Parte disso tem a ver com a rapidez com que formamos conexões entre nosso senso de identidade e as coisas que consideramos nossas. Isso pode ser observado até mesmo no nível neural.
Em um experimento de 2012, neurocientistas escanearam os cérebros dos participantes enquanto eles alocavam vários objetos a uma cesta etiquetada como "minha" ou a outra etiquetada como "do Luisão".
Quando os participantes olharam para seus novos pertences posteriormente, seus cérebros mostraram mais atividade em uma região que geralmente se ativa sempre que pensamos em nós mesmos.
Outro motivo pelo qual somos tão apegados aos nossos pertences é que, desde jovens, acreditamos que eles têm uma essência única. Psicólogos demonstraram isso usando uma ilusão para convencer crianças de três a seis anos de idade de que haviam construído uma máquina copiadora, um dispositivo capaz de criar réplicas perfeitas de qualquer item.
Quando lhes foi oferecida a opção entre seu brinquedo favorito
ou uma cópia aparentemente exata, a maioria das crianças preferiu o original. Na verdade, muitas vezes ficavam horrorizadas com a perspectiva de levar uma cópia para casa.
Esse pensamento mágico sobre objetos não é algo que superamos com o tempo.Pelo contrário, persiste na vida adulta, tornando-se cada vez mais elaborado.
Por exemplo, considere o enorme valor atribuído a itens que pertenceram a celebridades. É como se os compradores acreditassem que os objetos que adquiriram estivessem de alguma forma imbuídos da essência de seus antigos donos famosos.
Por razões semelhantes, muitos de nós relutamos em nos "desapegar" de relíquias de família que nos ajudam a sentir uma conexão com entes queridos que já se foram.
Essas crenças podem até alterar nossa percepção do mundo físico e mudar nossas habilidades atléticas.
Participantes de um estudo recente foram informados de que estavam usando um taco de golfe que pertenceu ao campeão Ben Curtis.
Durante o experimento, eles perceberam o buraco como sendo cerca de um centímetro maior do que os participantes do grupo de controle que usavam um taco padrão e acertaram um pouco mais de tacadas.
Embora os sentimentos de posse surjam cedo na vida, a cultura também desempenha um papel. Por exemplo, descobriu-se recentemente que o povo Hadza, do norte da Tanzânia, que está isolado da cultura moderna, não apresenta o efeito de dotação.
Isso possivelmente ocorre porque eles vivem em uma sociedade igualitária onde quase tudo é compartilhado.

→ **Extratos de dados**:

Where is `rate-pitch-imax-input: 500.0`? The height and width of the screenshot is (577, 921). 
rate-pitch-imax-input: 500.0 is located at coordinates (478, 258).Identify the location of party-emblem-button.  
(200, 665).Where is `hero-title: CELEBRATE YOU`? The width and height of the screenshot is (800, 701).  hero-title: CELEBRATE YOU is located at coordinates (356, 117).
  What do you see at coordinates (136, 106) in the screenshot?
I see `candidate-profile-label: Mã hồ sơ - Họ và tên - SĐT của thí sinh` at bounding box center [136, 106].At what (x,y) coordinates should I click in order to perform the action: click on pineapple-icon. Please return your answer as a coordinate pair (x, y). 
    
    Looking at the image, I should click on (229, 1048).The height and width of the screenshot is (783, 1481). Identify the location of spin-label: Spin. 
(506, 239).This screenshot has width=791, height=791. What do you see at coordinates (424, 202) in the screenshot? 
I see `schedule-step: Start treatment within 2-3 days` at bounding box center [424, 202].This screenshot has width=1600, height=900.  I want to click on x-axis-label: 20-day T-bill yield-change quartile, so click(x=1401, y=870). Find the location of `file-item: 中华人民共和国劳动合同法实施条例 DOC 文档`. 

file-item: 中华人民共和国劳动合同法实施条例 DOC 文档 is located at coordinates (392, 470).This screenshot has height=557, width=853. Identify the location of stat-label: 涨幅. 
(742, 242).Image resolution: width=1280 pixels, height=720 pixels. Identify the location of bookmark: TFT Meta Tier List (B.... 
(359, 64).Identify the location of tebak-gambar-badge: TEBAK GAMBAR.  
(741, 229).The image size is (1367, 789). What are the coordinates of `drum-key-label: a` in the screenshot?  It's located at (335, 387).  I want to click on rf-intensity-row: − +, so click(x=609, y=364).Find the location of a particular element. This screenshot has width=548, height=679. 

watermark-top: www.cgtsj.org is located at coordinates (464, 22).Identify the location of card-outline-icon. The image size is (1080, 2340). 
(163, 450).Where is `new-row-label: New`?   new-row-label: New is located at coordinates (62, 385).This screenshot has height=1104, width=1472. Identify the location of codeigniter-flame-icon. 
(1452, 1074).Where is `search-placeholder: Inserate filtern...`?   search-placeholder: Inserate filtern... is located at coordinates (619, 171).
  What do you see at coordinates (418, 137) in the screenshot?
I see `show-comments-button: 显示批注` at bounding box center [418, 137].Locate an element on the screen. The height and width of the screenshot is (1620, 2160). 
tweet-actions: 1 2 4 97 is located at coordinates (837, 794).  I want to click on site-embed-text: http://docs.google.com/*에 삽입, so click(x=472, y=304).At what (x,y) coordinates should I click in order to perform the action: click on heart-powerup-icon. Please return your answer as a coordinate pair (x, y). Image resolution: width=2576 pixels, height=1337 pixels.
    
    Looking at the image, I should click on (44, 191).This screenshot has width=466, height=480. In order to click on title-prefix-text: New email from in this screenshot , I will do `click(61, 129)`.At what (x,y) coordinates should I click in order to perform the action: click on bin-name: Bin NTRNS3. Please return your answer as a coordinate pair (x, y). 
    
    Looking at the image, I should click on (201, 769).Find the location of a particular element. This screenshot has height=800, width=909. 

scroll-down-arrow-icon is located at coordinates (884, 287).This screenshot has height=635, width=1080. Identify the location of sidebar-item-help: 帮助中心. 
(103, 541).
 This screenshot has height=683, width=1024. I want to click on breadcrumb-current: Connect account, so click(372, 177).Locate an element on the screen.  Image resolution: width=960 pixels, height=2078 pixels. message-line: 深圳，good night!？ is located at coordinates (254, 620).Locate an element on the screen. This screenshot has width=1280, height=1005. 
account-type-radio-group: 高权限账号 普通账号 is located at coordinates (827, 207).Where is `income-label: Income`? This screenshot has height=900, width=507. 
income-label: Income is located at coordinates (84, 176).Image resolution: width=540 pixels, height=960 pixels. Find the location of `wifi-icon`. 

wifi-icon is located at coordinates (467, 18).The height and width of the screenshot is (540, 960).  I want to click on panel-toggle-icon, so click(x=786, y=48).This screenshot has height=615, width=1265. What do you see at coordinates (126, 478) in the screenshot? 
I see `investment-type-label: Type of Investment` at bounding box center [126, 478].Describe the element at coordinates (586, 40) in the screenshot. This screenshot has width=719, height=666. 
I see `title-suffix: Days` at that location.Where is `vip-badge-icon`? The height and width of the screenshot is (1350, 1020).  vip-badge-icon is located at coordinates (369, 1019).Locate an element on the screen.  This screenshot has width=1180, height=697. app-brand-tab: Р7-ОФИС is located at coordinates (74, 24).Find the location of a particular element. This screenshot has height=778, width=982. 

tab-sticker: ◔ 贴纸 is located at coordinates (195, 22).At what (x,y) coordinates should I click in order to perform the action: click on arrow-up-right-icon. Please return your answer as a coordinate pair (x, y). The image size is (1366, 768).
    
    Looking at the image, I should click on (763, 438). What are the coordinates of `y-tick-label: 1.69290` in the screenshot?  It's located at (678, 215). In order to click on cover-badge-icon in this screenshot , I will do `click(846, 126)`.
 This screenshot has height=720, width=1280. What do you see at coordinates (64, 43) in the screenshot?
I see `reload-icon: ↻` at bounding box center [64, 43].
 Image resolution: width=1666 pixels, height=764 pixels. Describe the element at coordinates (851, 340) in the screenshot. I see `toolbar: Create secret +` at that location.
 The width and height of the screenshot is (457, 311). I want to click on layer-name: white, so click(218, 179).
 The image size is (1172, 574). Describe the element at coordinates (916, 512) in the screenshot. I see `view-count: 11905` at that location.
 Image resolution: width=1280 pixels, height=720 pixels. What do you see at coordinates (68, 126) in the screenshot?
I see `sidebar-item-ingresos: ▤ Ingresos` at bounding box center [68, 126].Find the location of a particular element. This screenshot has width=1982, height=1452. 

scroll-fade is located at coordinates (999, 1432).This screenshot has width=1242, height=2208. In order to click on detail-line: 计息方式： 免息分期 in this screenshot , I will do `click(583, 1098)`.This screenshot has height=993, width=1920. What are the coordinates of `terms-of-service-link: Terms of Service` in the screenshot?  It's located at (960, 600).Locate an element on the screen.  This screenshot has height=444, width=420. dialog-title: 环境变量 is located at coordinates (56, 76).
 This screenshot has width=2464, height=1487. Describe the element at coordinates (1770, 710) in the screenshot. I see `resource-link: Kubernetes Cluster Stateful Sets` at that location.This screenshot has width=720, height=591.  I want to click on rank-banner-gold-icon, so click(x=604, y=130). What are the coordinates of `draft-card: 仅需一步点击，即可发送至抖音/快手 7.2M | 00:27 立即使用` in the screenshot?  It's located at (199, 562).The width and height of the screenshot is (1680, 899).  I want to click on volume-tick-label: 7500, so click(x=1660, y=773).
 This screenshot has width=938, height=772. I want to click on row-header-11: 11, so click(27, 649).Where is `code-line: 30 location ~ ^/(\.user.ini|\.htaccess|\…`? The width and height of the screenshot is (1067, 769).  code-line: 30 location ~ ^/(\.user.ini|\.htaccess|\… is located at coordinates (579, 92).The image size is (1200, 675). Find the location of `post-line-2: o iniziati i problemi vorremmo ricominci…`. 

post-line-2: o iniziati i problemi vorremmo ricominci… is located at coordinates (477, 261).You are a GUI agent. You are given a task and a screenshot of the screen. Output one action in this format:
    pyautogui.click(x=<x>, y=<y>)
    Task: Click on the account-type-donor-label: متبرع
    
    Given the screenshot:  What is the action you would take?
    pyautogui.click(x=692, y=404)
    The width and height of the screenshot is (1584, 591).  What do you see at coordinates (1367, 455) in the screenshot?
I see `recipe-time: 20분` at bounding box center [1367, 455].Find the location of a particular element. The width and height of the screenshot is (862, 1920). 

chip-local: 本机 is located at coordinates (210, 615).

→ **Suas tarefas**:
**A.** Traduza para o inglês esta frase do texto sobre o apego aos pertences: "Essas crenças podem até alterar nossa percepção do mundo físico e mudar nossas habilidades atléticas."
**B.** Dê continuidade ao texto sobre o apego aos pertences a partir do ponto em que ele termina.

→ **Respostas**:
**A.** These beliefs can even alter our perception of the physical world and change our athletic abilities.

**B.**
No outro extremo, às vezes nosso apego às nossas coisas pode ir longe demais.Parte da causa do transtorno de acumulação é um senso exagerado de responsabilidade e proteção em relação aos próprios pertences.
É por isso que pessoas com essa condição acham tão difícil jogar qualquer coisa fora. Na garagem tenho um armário com gavetas lotadas de bugigangas que nunca vou usar, as que também não tenho coragem de vender ou jogar fora.
"Armários e gavetas de bagunça" podem parecer inofensivos, até úteis, como locais temporários para guardar coisas. Mas esse hábito de deixar as coisas de lado "só por enquanto" também costuma aparecer em outras esferas de nosso cotidiano.
O que começa como uma conveniência de curto prazo pode silenciosamente se transformar em desorganização a longo prazo.
Temos períodos de teste gratuitos que nunca cancelamos, contas que deixamos de monitorar e decisões que adiamos até que se tornem problemas.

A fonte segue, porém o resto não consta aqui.